Well, you do bring up a really important issue, here.

There are a lot of things about the original Steemit "intent" (as I interpret it) that I really appreciate.

I manually curate quite a bit-- but yes, it is time consuming. But I enjoy reading/interacting with quality content. This is a social platform to me, and I really like the "social" bits. So I curate both content and comments I feel are valuable or add something. The latter seems to be becoming rarer and rarer, sadly. I also really like the idea of Steemit being a sort of "gift economy" where the primary thing we do is "pay it forward." I like the idea that I can reward a content creator for something well done.

I DON'T like the whole "reverse auction" thing... and frankly, I just ignore it... probably to my detriment. When I have a response to a piece, it is NOW... I don't want to sit here and ponder "Oh, I wonder if my timing is right?" I don't like being under gun by a TIMER... sometimes I'm inspired to leave a 300-word comment... that takes TIME, and I don't want that to have an "opportunity cost" because now it will post "too late."

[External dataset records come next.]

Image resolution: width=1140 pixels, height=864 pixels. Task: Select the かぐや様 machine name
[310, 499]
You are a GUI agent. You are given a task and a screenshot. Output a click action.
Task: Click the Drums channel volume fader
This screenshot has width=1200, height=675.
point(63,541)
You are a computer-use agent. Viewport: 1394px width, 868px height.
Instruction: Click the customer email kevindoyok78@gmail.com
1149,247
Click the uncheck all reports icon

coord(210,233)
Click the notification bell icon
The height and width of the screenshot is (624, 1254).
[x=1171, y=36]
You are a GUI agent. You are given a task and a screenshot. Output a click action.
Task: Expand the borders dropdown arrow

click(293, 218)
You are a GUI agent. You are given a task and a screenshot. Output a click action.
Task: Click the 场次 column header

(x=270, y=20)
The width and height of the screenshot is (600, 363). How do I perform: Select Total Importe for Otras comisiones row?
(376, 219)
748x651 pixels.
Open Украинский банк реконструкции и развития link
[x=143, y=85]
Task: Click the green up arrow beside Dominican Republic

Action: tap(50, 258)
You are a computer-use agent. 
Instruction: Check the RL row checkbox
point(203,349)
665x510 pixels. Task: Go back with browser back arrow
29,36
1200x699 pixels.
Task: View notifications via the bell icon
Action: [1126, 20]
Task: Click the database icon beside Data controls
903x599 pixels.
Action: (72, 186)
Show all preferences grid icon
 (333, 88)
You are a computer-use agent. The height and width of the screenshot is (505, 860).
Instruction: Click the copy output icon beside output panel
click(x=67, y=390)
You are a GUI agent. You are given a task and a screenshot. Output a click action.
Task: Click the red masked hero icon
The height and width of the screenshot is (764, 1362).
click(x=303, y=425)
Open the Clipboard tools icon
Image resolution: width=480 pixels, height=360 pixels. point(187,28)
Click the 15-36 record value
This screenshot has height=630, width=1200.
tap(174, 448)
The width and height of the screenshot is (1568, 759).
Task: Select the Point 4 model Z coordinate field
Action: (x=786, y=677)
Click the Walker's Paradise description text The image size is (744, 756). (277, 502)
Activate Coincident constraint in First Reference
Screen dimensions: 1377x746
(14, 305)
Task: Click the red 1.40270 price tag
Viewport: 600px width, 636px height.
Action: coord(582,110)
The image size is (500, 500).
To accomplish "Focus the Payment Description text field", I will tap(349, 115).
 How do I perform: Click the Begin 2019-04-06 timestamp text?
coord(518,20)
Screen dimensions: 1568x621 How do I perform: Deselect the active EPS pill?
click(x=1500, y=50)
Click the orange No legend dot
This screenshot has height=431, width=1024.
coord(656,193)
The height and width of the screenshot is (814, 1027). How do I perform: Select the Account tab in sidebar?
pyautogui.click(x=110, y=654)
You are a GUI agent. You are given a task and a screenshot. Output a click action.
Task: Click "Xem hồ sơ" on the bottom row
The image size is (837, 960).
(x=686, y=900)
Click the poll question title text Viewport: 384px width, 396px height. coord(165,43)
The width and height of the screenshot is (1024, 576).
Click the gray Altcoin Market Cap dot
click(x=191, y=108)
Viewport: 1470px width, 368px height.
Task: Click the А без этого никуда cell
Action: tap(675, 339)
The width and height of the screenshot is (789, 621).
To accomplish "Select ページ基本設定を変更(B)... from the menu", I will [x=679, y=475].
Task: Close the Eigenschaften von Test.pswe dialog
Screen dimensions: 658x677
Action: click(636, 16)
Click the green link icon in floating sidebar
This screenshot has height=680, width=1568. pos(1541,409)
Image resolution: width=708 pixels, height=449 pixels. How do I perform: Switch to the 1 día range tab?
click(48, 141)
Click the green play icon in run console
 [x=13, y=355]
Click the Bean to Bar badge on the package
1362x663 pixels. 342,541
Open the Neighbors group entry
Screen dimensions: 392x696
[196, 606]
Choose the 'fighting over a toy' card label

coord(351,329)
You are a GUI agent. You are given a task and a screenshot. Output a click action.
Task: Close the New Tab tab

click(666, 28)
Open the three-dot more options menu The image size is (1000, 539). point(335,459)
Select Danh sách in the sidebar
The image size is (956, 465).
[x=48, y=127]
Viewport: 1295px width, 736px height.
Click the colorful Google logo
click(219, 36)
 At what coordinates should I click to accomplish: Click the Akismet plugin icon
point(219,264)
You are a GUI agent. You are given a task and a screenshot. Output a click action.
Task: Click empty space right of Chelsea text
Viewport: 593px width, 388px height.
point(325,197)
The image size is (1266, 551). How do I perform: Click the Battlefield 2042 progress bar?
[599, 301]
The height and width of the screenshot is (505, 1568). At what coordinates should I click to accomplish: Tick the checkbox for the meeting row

And that's another thing I DON'T like. The excessive reliance on automation and bots by many strikes me as counterproductive. Communities are built by PEOPLE, not by code, automation or bots. I'm not saying outlaw bots... but perhaps we can benefit from rethinking how they interact with the system. I know some bots are "human activated;" they retrieve a specific type of content for their operators who then curate manually... that's a great use of a bot. Others... seem like they only serve to add "dust" to the blockchain... a 0.3% bot upvote from an account with 3000SP? What IS that?

I am not a developer, but perhaps we can find a way that lifts-- not necessarily financially-- content that was "human upvoted/curated" as opposed to bot serviced to greater visibility, things might change. A sort of "This content was reviewed and approved by an actual HUMAN" stamp of approval as a mechanism to land something in "hot" or "trending."

One possible solution-- although I am not sure how to implement it-- would be the "gamification" of curation. Literally find a way to track and monitor what's being manually curated and have a "What people are reading" category next to "hot" and "trending" that is generated (again, I am NOT a developer!) by some weighted-average-algorithm that looks at manual curation and the SP behind that and comments being made and so on... a sort of "this is the best content if there were no bots" list. Just throwing it out there as a brainstorming topic...

Edited to add: To wit, this comment was probably added "too late" and I found this post "too late" (and that's not a complaint, just an observation) and as a content curator all I really care about is "is this content WORTHY?" not damn timers and clocks. Either the content is "good" or it's "not good." That worthiness doesn't increase or decrease with time. And that's where the curation system has "issues."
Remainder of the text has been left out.